A comprehensive dynamic binary instrumentation tool for tracing and analyzing CUDA kernel instructions. Built on top of NVIDIA's NVBit framework.
CUTracer is a powerful debugging and analysis tool that monitors CUDA kernel execution at the instruction level. It provides detailed tracing of GPU operations, enabling developers to:
- Capture and analyze instruction execution patterns
- Monitor register values and memory operations
- Detect execution anomalies including deadlocks and hangs
- Gain deeper insights into kernel behavior for performance optimization
- Dynamic binary instrumentation with no need to modify or recompile the target application
- Comprehensive instruction-level tracing for all CUDA kernels
- Detailed execution information for debugging and analysis:
- Register values and changes
- Instruction program counters
- Warp and thread block execution patterns
- Memory access patterns
- Deadlock detection with configurable timeouts
- Ability to filter instrumentation by function name patterns
- Flexible logging options for customizing output
- Minimal impact on application behavior
All requirements are aligned with NVBit.
- NVIDIA GPU with compute capability >= 3.5 and <= 9.2
- Linux operating system
- CUDA version >= 12.0
- CUDA driver version <= 555.xx
- GCC version >= 5.3.0 for x86_64 or >= 7.4.0 for aarch64
- Clone the repository
- Download third-party dependencies:
./install_third_party.sh
- Build the tool:
make
To use CUTracer, simply preload it before launching your CUDA application:
CUDA_INJECTION64_PATH=/path/to/lib/cutracer.so ./your_cuda_application
CUTracer can be configured using environment variables:
Variable | Default | Description |
---|---|---|
DEADLOCK_TIMEOUT | 10 | Timeout in seconds to detect potential deadlocks |
LOG_TO_STDOUT | 1 | Log to stdout instead of files (1=enabled, 0=disabled) |
STORE_LAST_TRACES_ONLY | 0 | Only store the last trace for each warp in memory (1=enabled, 0=disabled) |
DUMP_INTERMEDIA_TRACE | 0 | Dump intermediate trace data to stdout (1=enabled, 0=disabled) |
DUMP_INTERMEDIA_TRACE_TIMEOUT | 0 | Timeout in seconds for intermediate trace dumping (0=unlimited) |
FUNC_NAME_FILTER | - | Comma-separated list of function name patterns to instrument |
INSTRS | - | Instruction ranges to instrument, in format: "1-10,13,23-100". Replaces INSTR_BEGIN/INSTR_END |
INSTR_BEGIN | 0 | Beginning of the instruction interval to instrument (used if INSTRS is not set) |
INSTR_END | UINT32_MAX | End of the instruction interval to instrument (used if INSTRS is not set) |
TOOL_VERBOSE | 0 | Enable verbosity inside the tool |
ALLOW_REINSTRUMENT | 0 | Allow instrumenting the same kernel multiple times (1=enabled, 0=disabled) |
KERNEL_ITER_BEGIN | 0 | Start instrumenting from this kernel iteration (0=first iteration) |
SINGLE_KERNEL_TRACE | 0 | When ALLOW_REINSTRUMENT is enabled, dump trace files using only kernel name without iteration number, overwriting previous traces (1=enabled, 0=disabled) |
DEADLOCK_TIMEOUT=30 FUNC_NAME_FILTER=kernel_a,kernel_b CUDA_INJECTION64_PATH=./lib/cutracer.so ./my_cuda_app
This will:
- Set the deadlock detection timeout to 30 seconds
- Only instrument functions with names containing "kernel_a" or "kernel_b"

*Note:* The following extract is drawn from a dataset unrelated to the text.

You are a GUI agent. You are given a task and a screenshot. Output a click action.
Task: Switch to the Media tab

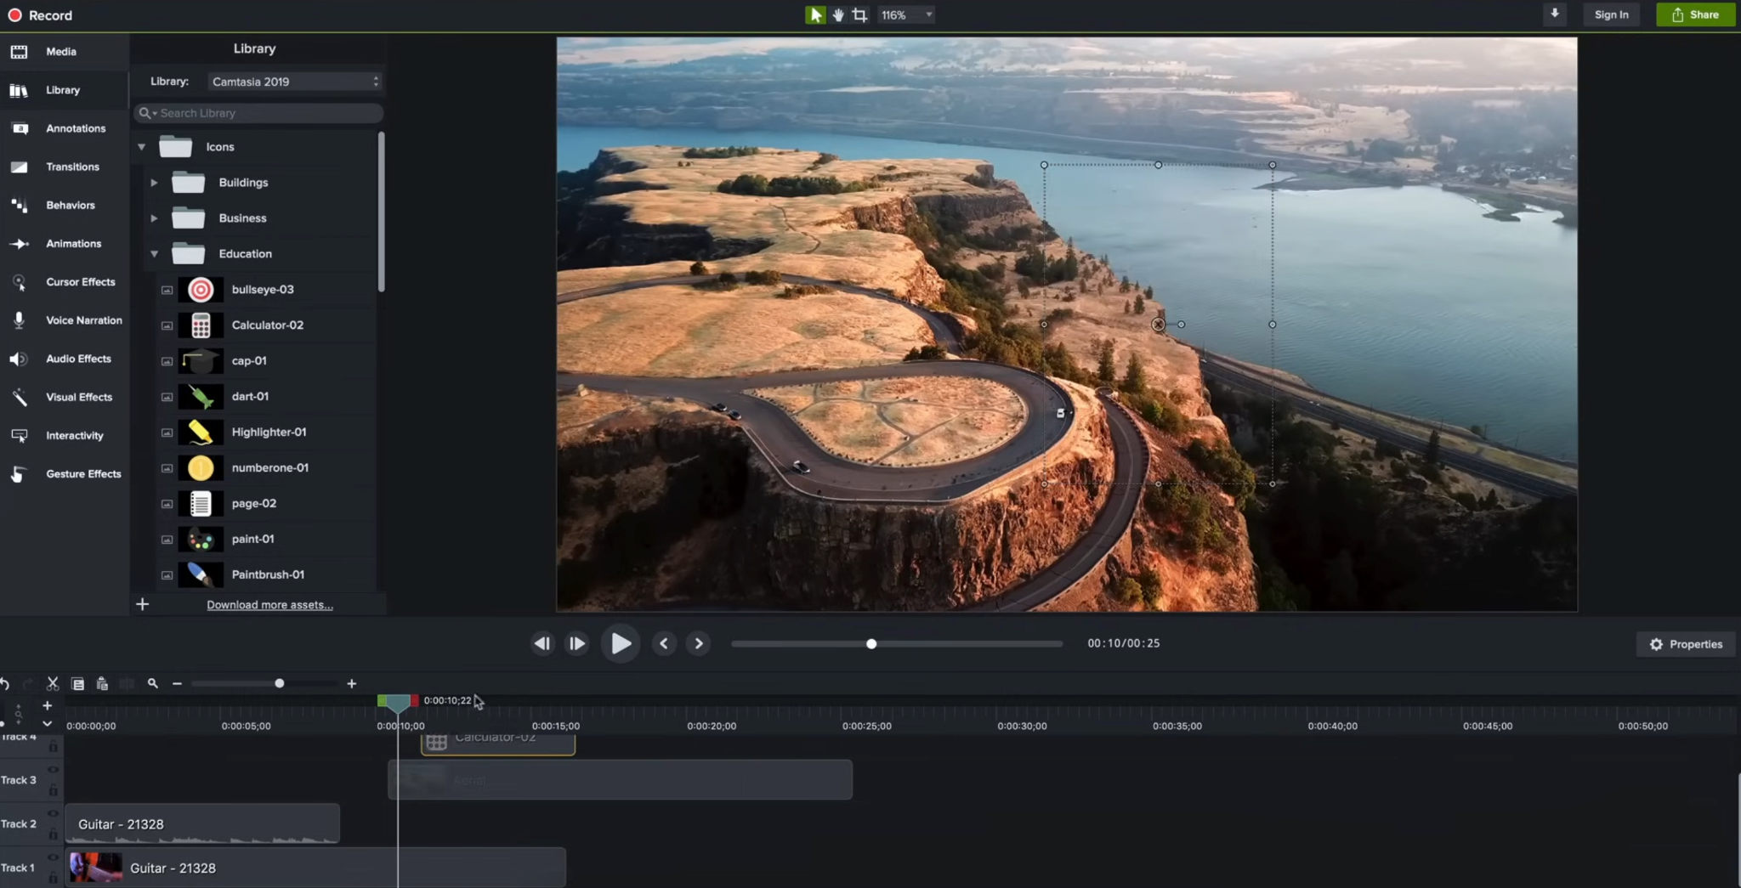pyautogui.click(x=60, y=51)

- Run the application with instruction tracing enabled
INSTRS="1-10,13,23-100" CUDA_INJECTION64_PATH=./lib/cutracer.so ./my_cuda_app
This will:
- Instrument only instructions 1 through 10, instruction 13, and instructions 23 through 100
- Skip all other instructions in the kernels
For debugging complex applications like PyTorch with Flash Attention operators in TritonBench:
TOOL_VERBOSE=1 \
DUMP_INTERMEDIA_TRACE=1 \
DUMP_INTERMEDIA_TRACE_TIMEOUT=10 \
FUNC_NAME_FILTER=attn \
CUDA_INJECTION64_PATH=~/path/to/deadlock_tracker/lib/cutracer.so \
python run.py --op flash_attention --batch 8 --seq-len 8192 --n-heads 16 --d-head 128 > deadlock_trace.log 2>&1
This configuration:
- Enables verbose output from the tool
- Dumps intermediate trace data during execution
- Sets a 10-second timeout for intermediate trace dumping
- Only instruments functions containing "attn" in their name (targeting attention-related kernels)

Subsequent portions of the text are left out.